IMHO the app at the very least should mirror that 409 to the user in the form of a message more to the likes of "please make sure your printer is online" or something like that, to differentiate it from a wrong API key or an offline OctoPrint instance or similar issues. Ideally it should be possible to connect to the printer from the app.

bryantjk commented 7 years ago

Moving this up to 1.0.5 as we need a little work on how the UI should handle disconnected printers and whether we will provide option for adjusting settings and connecting within the app.

AllenMcAfee commented 7 years ago

@bryantjk following up on this.. are we still needing a design decision on this or did we handle it last time we spoke?

After some thought on this I think we can approach the 409 return the same way we are handling it in RoboLCD - we arranged a popup to indicate the server was not connected to the mainboard with a button preconfigured to the correct connection settings. Since there is only ever 1 port and baud we are looking for on the R2 or C2, we can make this static in the RoboLCD app and allow a one-button connection.

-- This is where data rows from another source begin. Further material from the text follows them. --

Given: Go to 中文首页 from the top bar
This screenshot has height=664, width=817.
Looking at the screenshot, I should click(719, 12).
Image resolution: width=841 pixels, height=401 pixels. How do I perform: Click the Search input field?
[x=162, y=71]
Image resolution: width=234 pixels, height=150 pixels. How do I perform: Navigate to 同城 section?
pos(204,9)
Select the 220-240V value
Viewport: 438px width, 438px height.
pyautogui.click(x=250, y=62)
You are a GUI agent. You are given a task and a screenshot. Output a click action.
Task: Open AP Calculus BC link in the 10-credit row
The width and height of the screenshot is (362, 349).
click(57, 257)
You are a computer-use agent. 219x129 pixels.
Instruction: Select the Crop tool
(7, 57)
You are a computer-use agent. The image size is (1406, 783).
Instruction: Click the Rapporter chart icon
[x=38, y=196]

For the iOS app, we can do a similar popup from the Printer Status window that will allow the user to:

  1. Set Baud rate per the Octoprint baud range "baudrates": [250000, 230400, 115200, 57600, 38400, 19200, 9600]
  2. Select the port preference: "ports": ["/dev/ttyACM0"] (most common port)
  3. Select autoconnect: "autoconnect": true

We should be able to pull this together from here: http://docs.octoprint.org/en/master/api/connection.html#get-connection-settings

This might also require us to add a new state to the printer status descriptions for Online/Not Connected or something more to the point. This would likely be the state for any printer returning any 400 client error code. This means:

@foosel will these change at all in 1.3.0? Also, do you think we should handle any 400 error with the popup solution above?

foosel commented 7 years ago

will these change at all in 1.3.0?

OctoPrint uses semantic versioning. As long as the major component doesn't change, stuff stays backwards compatible. So if you use the API as described, no problem. If you use undocumented functionality though, better get in touch.

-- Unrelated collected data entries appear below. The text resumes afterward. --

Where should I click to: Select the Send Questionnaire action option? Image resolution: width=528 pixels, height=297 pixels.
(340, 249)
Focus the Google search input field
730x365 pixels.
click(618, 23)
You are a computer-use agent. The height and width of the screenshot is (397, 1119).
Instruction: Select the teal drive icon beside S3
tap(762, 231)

do you think we should handle any 400 error with the popup solution above?

I guess you mean in case of a 400 returned on attempting to connect? Or in general? Usually a 400 should not arise in a well behaving API client. The only exception would be if the user first got the connection popup, then physically disconnected the printer again. But I don't know if you want to accomodate that in your UX.

Just to make sure (I'm not entirely positive that this is what you plan to do from the above description), you should definitely use the port and baudrate list from the API, at least if you want to stay compatible to all OctoPrint instances and not just those bundled with your own printers (which are pretty much guaranteed to only see one printer of which you should know the port and baudrate). A user might have had to configure an additional port or baudrate in order to connect to their printer, in which case ports might contain something like /dev/myCustomPrinterPort and baudrates might contain something like 123456.

bryantjk commented 7 years ago

I think I get all of this I just want to clarify how you're saying this will work:

From the Dashboard view, if a printer does not connect and a 409 error is returned, then launch a new view/popup that allows for easy correction of the connection settings. Correct?

Is this the only opportunity the user will have to adjust these settings? I think adding a button from the screen where the user edits printer name, IP Address, etc. to manually trigger this might be good.

AllenMcAfee commented 7 years ago

Tested this in 1.0.5 (2) and it seems to work as expected. Disconnect and connect statuses are updating correctly and the button handles both requests correctly.

Here are some issues I did find:

bryantjk commented 7 years ago

Turns out for those profile, port, and baud options I had an array I was just appending to each time you loaded the view. So the number of the profiles displayed matched the number of times the view had been loaded. Should be tighted up on the 1.0.9. version now.